Time limits : In many cases area-based policies are
implemented in form of experimental pilot projects. For example, the EU
Community Initiative Urban I and II had and have a timeframe of 6 years,
the Danish Kvarterløft programme runs 7 years, the Integrated Castle
project in Lisbon was planned for 8 years.
Spatial limits : Area-based policies are based
special programmes for deprived neighbourhoods. They do not target
cities as a whole but neighbourhoods – mainly inner city mixed function
neighbourhoods and large scale housing estates – which show problems in
various dimensions. These problems derive from market and state failure,
which are sought to be solved or at least softened by the new forms of
collaborative governance employed in area-based approaches.
Limits in scope : Area-based policies do not replace
ongoing sectorally organised servicing of the areas in question. They
add another additional layer, trying to integrate the sectoral
interventions through various forms of negotiation. Decisions, however,
are in most cases taken outside their influence/reach. In many cases,
they still have a physical bias and target at improvement of the built
environment.
Given these limits, area-based policies still represent a policy
innovation as they see urban areas as multidimensional fabrics and seek
for improvement in all dimensions. A second innovative element is that
in addition to strúctural aims (improving the area) they also include
the procedural aim to change mainstream policies. Turok (2003)
identifies three ways, by which this change can occur:
- “'Bending' mainstream programmes towards poor communities by
reallocating resources to reflect their greater need”,
- “'Sensitizing' core programmes to local circumstances”,
- “Cutting across the ‘silos' through which services are delivered”
(Turok 2003, 8).
A common feature of area-based policies is that they operate via
projects. The project-based implementation eases the involvement of a
broad range of actors and allows for innovations in a sense of the
implementation of new ideas which wouldn't be possible for one actor
alone. However, as the development approaches are limited themselves, so
are projects. For the development of an area, the most critical issue
here is the deadline. Whilst a clearly formulated end is essential to
mobilize and organize resources, it might well be that the success of a
project – be it a new training scheme or the joint construction of a
playground – is dependent on its sustainability, its anchoring in the
neighbourhood. So, an essential issue in area-based policies is to find
or build long-term institutional structures which can take over
responsibility for the innovative projects.
Thus, if we take area-based policies as time-limited - as “temporary
systems” – they are facing two tasks in order to ensure a sustainable
impact on the course of the area in question:
- They have to change mainstream policies which will continue to
exist after the policy is terminated – this is what we refer to as
“mainstreaming”.
- They have to find and create institutional arrangements which take
over the responsibility for the projects which have been started after
the policy is ended – this is what we refer to as “anchoring”.
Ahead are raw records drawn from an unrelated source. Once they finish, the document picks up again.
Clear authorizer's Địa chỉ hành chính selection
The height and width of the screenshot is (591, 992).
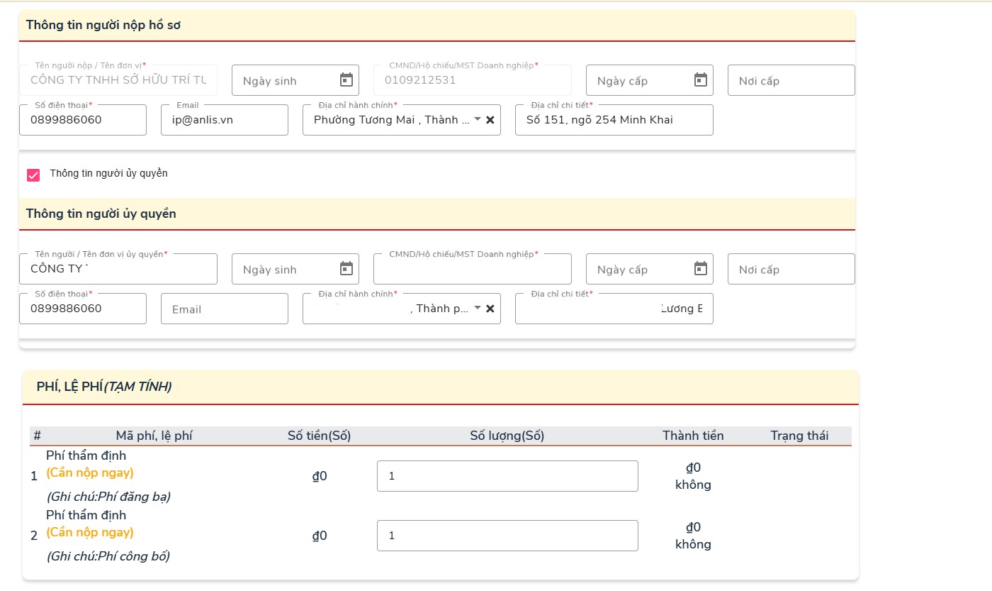490,309
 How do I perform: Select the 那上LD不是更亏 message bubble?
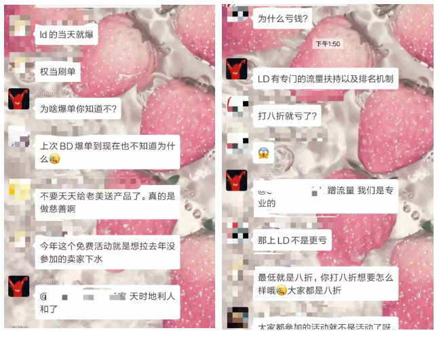point(292,240)
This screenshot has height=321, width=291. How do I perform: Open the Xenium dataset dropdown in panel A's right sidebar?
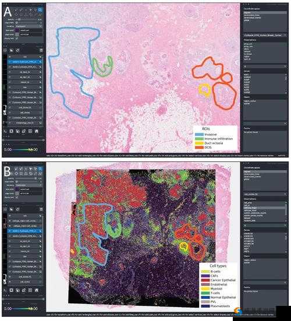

All of these policies are based on some form of partnership between
state, market and society. They recognize that all three sectors have a
responsibility, a stake and a benefit of the development of an area.
In the ENTRUST network, we have looked at area-based policies in
eight European cities. In this thematic paper we try to identify
evidence for mainstreaming and anchoring from these cases. The empirical
basis for this study is provided by a) case evidence for each city
presented in the ENTRUST case studies, b) a set of questions answered by
practitioners in each city, c) a joint cross-check of the findings by
the work group “mainstreaming and anchoring”. The policies we have
looked at are shown in the following table:
| |
policy/approach
|
| Berlin |
socially integrative city, URBAN II
|
| Copenhagen |
Kvarterløft |
| Dublin |
Integrated Area Plan |
| Glasgow |
Glasgow City Council /Gorbals SIP &
Gorbals Initiative |
| Hamburg |
national urban regeneration
programme (urban regeneration, area management) |
| Lisbon |
Integrated castle project |
| Valletta |
Valletta Rehabilitation Project
|
| Vilnius |
Vilnius Old Town Regeneration
Programme VOTRP, Community Capacity Building Program CCB |
These policies are in different stages and have to be seen in the
light of national traditions and legislative frameworks of urban
regeneration. These preconditions are presented in the case studies as
well as in the thematic paper on “Aims of regeneration”. For the task at
hand here, it is important to note that some of these programmes have
just started or are even just about to start, whilst other are just
about to be terminated and the local actors are right in the middle of
debates about future institutional designs and funding frameworks. For
the latter - of which Copenhagen is a good example - the issue of
mainstreaming is pressing at the moment, whilst for the comparatively
young - of which we would like to highlight Valletta , where the
Regeneration Agency is just being implemented - there is time left to
provide for exit strategies at an early point. Altogether it has to be
said that we are looking at ongoing policies and are not in position to
pose an ex-post view on the cases.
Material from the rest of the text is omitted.